* begin INPUT DATA *

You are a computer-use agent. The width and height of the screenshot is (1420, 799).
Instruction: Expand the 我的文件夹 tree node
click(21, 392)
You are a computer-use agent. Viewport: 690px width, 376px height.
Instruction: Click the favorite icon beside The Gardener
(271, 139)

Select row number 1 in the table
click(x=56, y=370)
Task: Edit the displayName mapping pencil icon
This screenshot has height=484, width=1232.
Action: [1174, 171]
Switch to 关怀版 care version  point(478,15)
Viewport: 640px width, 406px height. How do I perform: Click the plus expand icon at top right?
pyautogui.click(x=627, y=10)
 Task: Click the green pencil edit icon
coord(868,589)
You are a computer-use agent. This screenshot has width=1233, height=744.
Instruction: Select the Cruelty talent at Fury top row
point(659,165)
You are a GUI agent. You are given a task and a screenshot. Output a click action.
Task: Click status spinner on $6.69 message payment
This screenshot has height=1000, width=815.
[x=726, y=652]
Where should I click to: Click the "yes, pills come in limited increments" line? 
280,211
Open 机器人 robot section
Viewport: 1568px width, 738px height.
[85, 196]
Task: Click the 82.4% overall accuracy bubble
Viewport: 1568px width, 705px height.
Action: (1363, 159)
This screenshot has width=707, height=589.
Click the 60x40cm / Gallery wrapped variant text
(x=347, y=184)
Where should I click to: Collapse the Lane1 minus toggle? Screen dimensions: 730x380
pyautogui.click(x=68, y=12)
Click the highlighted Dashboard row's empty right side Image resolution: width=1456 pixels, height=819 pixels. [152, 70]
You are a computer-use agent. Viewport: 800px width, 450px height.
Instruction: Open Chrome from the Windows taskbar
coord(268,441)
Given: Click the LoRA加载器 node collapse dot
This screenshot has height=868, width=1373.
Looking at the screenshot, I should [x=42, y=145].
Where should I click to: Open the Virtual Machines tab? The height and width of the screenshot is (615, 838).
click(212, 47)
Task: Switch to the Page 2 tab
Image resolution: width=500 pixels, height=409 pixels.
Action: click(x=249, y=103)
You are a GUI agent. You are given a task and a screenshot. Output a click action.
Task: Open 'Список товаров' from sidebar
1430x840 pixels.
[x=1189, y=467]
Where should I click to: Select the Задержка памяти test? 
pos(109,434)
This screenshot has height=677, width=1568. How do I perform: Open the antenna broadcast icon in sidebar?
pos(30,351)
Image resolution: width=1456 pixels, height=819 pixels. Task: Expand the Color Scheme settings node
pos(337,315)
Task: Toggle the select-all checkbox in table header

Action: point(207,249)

* end INPUT DATA *

Show each line of the rows above that contains the word "icon". Case counts, so uppercase and lowercase letters are treated as different.

Instruction: Click the favorite icon beside The Gardener
Task: Edit the displayName mapping pencil icon
Viewport: 640px width, 406px height. How do I perform: Click the plus expand icon at top right?
 Task: Click the green pencil edit icon
This screenshot has height=677, width=1568. How do I perform: Open the antenna broadcast icon in sidebar?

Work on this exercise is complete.